Interface design is involved in a wide range of projects, from computer systems, to cars, to commercial planes; all of these projects involve much of the same basic human interactions yet also require some unique skills and knowledge. As a result, designers tend to specialize in certain types of projects and have skills centered on their expertise, whether it is software design, user research, web design, or industrial design.

Good user interface design facilitates finishing the task at hand without drawing unnecessary attention to itself. Graphic design and typography are utilized to support its usability, influencing how the user performs certain interactions and improving the aesthetic appeal of the design; design aesthetics may enhance or detract from the ability of users to use the functions of the interface. The design process must balance technical functionality and visual elements (e.g., mental model) to create a system that is not only operational but also usable and adaptable to changing user needs.

Compared to UX design 
Compared to UX design, UI design is more about the surface and overall look of a design. User interface design is a craft in which designers, perform an important function in creating the user experience. UI design should keep users informed about what is happening, giving appropriate feedback in a timely manner. The visual look and feel of UI design sets the tone for the user experience. On the other hand, the term UX design refers to the entire process of creating a user experience.

Don Norman and Jakob Nielsen said:

Processes

User interface design requires a good understanding of user needs. It mainly focuses on the needs of the platform and its user expectations. There are several phases and processes in the user interface design, some of which are more demanded upon than others, depending on the project. (Note: for the remainder of this section, the word system is used to denote any project whether it is a website, application, or device.)
 Functionality requirements gathering – assembling a list of the functionality required by the system to accomplish the goals of the project and the potential needs of the users.
 User and task analysis – a form of field research, it's the analysis of the potential users of the system by studying how they perform the tasks that the design must support, and conducting interviews to elaborate their goals.
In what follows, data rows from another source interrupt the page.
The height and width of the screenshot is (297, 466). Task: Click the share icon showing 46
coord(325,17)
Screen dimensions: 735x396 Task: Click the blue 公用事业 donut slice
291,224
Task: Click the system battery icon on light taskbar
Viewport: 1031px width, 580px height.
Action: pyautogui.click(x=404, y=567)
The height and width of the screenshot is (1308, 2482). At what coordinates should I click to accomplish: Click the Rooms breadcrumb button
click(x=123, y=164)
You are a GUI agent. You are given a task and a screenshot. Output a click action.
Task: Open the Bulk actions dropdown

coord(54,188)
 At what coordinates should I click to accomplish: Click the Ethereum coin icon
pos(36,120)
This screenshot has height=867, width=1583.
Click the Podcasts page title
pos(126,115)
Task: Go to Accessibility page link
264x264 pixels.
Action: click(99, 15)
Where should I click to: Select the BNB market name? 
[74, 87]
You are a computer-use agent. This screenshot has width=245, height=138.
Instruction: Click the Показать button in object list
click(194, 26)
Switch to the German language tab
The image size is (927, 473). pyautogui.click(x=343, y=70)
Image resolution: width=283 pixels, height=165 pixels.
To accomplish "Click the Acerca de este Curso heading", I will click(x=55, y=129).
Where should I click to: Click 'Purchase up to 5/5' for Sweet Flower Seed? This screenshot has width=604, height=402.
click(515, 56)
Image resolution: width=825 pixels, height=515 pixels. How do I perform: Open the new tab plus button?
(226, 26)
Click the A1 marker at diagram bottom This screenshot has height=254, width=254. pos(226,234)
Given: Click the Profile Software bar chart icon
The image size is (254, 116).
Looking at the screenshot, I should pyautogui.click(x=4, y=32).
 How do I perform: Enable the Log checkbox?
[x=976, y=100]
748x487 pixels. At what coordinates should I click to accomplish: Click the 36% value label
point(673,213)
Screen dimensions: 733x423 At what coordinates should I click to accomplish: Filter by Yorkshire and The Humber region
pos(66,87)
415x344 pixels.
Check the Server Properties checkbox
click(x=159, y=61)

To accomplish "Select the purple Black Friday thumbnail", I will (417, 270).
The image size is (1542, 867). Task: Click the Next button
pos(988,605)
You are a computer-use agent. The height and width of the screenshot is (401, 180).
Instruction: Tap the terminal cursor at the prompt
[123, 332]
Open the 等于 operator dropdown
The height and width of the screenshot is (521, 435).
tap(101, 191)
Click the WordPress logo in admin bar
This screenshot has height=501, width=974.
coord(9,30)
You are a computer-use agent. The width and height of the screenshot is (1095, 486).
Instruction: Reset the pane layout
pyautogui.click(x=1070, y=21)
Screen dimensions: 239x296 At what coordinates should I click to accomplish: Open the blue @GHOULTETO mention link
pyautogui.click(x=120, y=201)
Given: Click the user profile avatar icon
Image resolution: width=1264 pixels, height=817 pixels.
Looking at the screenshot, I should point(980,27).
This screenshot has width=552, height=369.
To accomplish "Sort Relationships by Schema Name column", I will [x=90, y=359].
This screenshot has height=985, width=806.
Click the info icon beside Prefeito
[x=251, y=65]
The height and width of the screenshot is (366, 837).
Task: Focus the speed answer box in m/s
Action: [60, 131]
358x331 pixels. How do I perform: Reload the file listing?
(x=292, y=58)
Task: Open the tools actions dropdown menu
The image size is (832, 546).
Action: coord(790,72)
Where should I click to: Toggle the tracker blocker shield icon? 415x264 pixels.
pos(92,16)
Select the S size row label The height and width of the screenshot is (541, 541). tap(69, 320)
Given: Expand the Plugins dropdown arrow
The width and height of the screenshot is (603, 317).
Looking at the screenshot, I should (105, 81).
Typical questions involve:
 What would the user want the system to do?
 How would the system fit in with the user's normal workflow or daily activities?
 How technically savvy is the user and what similar systems does the user already use?
 What interface look & feel styles appeal to the user?
 Information architecture – development of the process and/or information flow of the system (i.e. for phone tree systems, this would be an option tree flowchart and for web sites this would be a site flow that shows the hierarchy of the pages).
 Prototyping – development of wire-frames, either in the form of paper prototypes or simple interactive screens. These prototypes are stripped of all look & feel elements and most content in order to concentrate on the interface.
 Usability inspection – letting an evaluator inspect a user interface. This is generally considered to be cheaper to implement than usability testing (see step below), and can be used early on in the development process since it can be used to evaluate prototypes or specifications for the system, which usually cannot be tested on users. Some common usability inspection methods include cognitive walkthrough, which focuses the simplicity to accomplish tasks with the system for new users, heuristic evaluation, in which a set of heuristics are used to identify usability problems in the UI design, and pluralistic walkthrough, in which a selected group of people step through a task scenario and discuss usability issues.
 Usability testing – testing of the prototypes on an actual user—often using a technique called think aloud protocol where you ask the user to talk about their thoughts during the experience. User interface design testing allows the designer to understand the reception of the design from the viewer's standpoint, and thus facilitates creating successful applications.
 Graphical user interface design – actual look and feel design of the final graphical user interface (GUI). These are design’s control panels and faces; voice-controlled interfaces involve oral-auditory interaction, while gesture-based interfaces witness users engaging with 3D design spaces via bodily motions. It may be based on the findings developed during the user research, and refined to fix any usability problems found through the results of testing. Depending on the type of interface being created, this process typically involves some computer programming in order to validate forms, establish links or perform a desired action.
 Software maintenance – after the deployment of a new interface, occasional maintenance may be required to fix software bugs, change features, or completely upgrade the system. Once a decision is made to upgrade the interface, the legacy system will undergo another version of the design process, and will begin to repeat the stages of the interface life cycle.

Requirements
The dynamic characteristics of a system are described in terms of the dialogue requirements contained in seven principles of part 10 of the ergonomics standard, the ISO 9241. This standard establishes a framework of ergonomic "principles" for the dialogue techniques with high-level definitions and illustrative applications and examples of the principles. The principles of the dialogue represent the dynamic aspects of the interface and can be mostly regarded as the "feel" of the interface. 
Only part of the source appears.